START The data

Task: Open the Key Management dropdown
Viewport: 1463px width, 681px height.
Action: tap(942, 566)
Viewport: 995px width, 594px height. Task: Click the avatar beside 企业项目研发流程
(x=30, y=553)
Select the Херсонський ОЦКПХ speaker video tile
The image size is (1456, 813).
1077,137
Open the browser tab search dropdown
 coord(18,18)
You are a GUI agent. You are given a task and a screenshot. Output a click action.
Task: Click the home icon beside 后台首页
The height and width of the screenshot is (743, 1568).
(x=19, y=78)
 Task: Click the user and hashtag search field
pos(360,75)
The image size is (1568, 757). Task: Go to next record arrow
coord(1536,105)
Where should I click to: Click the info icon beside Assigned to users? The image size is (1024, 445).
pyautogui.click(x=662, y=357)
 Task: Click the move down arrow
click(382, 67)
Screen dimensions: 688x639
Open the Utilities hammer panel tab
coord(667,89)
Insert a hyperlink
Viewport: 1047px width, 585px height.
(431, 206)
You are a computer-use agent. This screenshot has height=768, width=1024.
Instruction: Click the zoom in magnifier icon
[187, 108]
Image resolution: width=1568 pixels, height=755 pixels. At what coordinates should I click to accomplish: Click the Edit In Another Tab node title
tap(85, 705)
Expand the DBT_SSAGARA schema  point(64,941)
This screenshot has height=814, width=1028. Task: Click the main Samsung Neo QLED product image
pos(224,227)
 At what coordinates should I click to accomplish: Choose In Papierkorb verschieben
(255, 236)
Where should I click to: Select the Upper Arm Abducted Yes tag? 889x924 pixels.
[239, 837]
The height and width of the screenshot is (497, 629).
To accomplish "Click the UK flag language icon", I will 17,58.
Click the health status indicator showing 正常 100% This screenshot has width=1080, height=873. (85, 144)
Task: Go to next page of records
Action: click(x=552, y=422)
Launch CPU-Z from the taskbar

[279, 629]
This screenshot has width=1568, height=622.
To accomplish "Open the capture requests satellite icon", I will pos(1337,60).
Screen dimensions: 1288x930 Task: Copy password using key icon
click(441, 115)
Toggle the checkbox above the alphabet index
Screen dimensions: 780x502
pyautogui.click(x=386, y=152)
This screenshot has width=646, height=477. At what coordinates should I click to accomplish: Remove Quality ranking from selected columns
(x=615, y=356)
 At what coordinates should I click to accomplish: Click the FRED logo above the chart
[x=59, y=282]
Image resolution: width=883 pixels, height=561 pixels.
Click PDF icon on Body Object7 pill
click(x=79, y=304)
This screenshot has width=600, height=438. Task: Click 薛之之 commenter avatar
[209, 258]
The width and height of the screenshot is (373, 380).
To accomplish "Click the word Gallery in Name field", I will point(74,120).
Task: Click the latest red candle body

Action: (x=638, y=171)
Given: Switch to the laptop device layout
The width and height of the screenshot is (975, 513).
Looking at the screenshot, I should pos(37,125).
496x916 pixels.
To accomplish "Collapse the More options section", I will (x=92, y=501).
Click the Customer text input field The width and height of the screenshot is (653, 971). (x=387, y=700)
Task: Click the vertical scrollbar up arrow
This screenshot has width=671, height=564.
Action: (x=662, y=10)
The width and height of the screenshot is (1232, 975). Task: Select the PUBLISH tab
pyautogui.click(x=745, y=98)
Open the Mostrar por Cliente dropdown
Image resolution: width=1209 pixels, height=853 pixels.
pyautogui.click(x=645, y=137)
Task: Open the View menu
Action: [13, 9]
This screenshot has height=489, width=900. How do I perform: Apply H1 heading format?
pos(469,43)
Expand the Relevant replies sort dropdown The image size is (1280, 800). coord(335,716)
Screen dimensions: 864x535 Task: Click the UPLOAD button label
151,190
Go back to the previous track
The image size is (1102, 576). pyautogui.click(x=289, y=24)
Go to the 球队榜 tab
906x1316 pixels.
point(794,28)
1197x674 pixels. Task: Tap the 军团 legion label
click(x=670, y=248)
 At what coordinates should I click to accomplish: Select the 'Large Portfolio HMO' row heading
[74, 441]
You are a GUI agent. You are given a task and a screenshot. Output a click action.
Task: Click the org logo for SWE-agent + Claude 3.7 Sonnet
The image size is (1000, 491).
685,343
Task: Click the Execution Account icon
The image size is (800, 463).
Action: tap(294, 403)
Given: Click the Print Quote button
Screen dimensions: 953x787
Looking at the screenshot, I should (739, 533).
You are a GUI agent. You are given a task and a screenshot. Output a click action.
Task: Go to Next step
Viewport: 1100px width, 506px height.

END The data

Directions for this task:
Repeat the material in full, exactly as it stands.

Answer to this exercise:
Task: Open the Key Management dropdown
Viewport: 1463px width, 681px height.
Action: tap(942, 566)
Viewport: 995px width, 594px height. Task: Click the avatar beside 企业项目研发流程
(x=30, y=553)
Select the Херсонський ОЦКПХ speaker video tile
The image size is (1456, 813).
1077,137
Open the browser tab search dropdown
 coord(18,18)
You are a GUI agent. You are given a task and a screenshot. Output a click action.
Task: Click the home icon beside 后台首页
The height and width of the screenshot is (743, 1568).
(x=19, y=78)
 Task: Click the user and hashtag search field
pos(360,75)
The image size is (1568, 757). Task: Go to next record arrow
coord(1536,105)
Where should I click to: Click the info icon beside Assigned to users? The image size is (1024, 445).
pyautogui.click(x=662, y=357)
 Task: Click the move down arrow
click(382, 67)
Screen dimensions: 688x639
Open the Utilities hammer panel tab
coord(667,89)
Insert a hyperlink
Viewport: 1047px width, 585px height.
(431, 206)
You are a computer-use agent. This screenshot has height=768, width=1024.
Instruction: Click the zoom in magnifier icon
[187, 108]
Image resolution: width=1568 pixels, height=755 pixels. At what coordinates should I click to accomplish: Click the Edit In Another Tab node title
tap(85, 705)
Expand the DBT_SSAGARA schema  point(64,941)
This screenshot has height=814, width=1028. Task: Click the main Samsung Neo QLED product image
pos(224,227)
 At what coordinates should I click to accomplish: Choose In Papierkorb verschieben
(255, 236)
Where should I click to: Select the Upper Arm Abducted Yes tag? 889x924 pixels.
[239, 837]
The height and width of the screenshot is (497, 629).
To accomplish "Click the UK flag language icon", I will 17,58.
Click the health status indicator showing 正常 100% This screenshot has width=1080, height=873. (85, 144)
Task: Go to next page of records
Action: click(x=552, y=422)
Launch CPU-Z from the taskbar

[279, 629]
This screenshot has width=1568, height=622.
To accomplish "Open the capture requests satellite icon", I will pos(1337,60).
Screen dimensions: 1288x930 Task: Copy password using key icon
click(441, 115)
Toggle the checkbox above the alphabet index
Screen dimensions: 780x502
pyautogui.click(x=386, y=152)
This screenshot has width=646, height=477. At what coordinates should I click to accomplish: Remove Quality ranking from selected columns
(x=615, y=356)
 At what coordinates should I click to accomplish: Click the FRED logo above the chart
[x=59, y=282]
Image resolution: width=883 pixels, height=561 pixels.
Click PDF icon on Body Object7 pill
click(x=79, y=304)
This screenshot has width=600, height=438. Task: Click 薛之之 commenter avatar
[209, 258]
The width and height of the screenshot is (373, 380).
To accomplish "Click the word Gallery in Name field", I will point(74,120).
Task: Click the latest red candle body

Action: (x=638, y=171)
Given: Switch to the laptop device layout
The width and height of the screenshot is (975, 513).
Looking at the screenshot, I should pos(37,125).
496x916 pixels.
To accomplish "Collapse the More options section", I will (x=92, y=501).
Click the Customer text input field The width and height of the screenshot is (653, 971). (x=387, y=700)
Task: Click the vertical scrollbar up arrow
This screenshot has width=671, height=564.
Action: (x=662, y=10)
The width and height of the screenshot is (1232, 975). Task: Select the PUBLISH tab
pyautogui.click(x=745, y=98)
Open the Mostrar por Cliente dropdown
Image resolution: width=1209 pixels, height=853 pixels.
pyautogui.click(x=645, y=137)
Task: Open the View menu
Action: [13, 9]
This screenshot has height=489, width=900. How do I perform: Apply H1 heading format?
pos(469,43)
Expand the Relevant replies sort dropdown The image size is (1280, 800). coord(335,716)
Screen dimensions: 864x535 Task: Click the UPLOAD button label
151,190
Go back to the previous track
The image size is (1102, 576). pyautogui.click(x=289, y=24)
Go to the 球队榜 tab
906x1316 pixels.
point(794,28)
1197x674 pixels. Task: Tap the 军团 legion label
click(x=670, y=248)
 At what coordinates should I click to accomplish: Select the 'Large Portfolio HMO' row heading
[74, 441]
You are a GUI agent. You are given a task and a screenshot. Output a click action.
Task: Click the org logo for SWE-agent + Claude 3.7 Sonnet
The image size is (1000, 491).
685,343
Task: Click the Execution Account icon
The image size is (800, 463).
Action: tap(294, 403)
Given: Click the Print Quote button
Screen dimensions: 953x787
Looking at the screenshot, I should (739, 533).
You are a GUI agent. You are given a task and a screenshot. Output a click action.
Task: Go to Next step
Viewport: 1100px width, 506px height.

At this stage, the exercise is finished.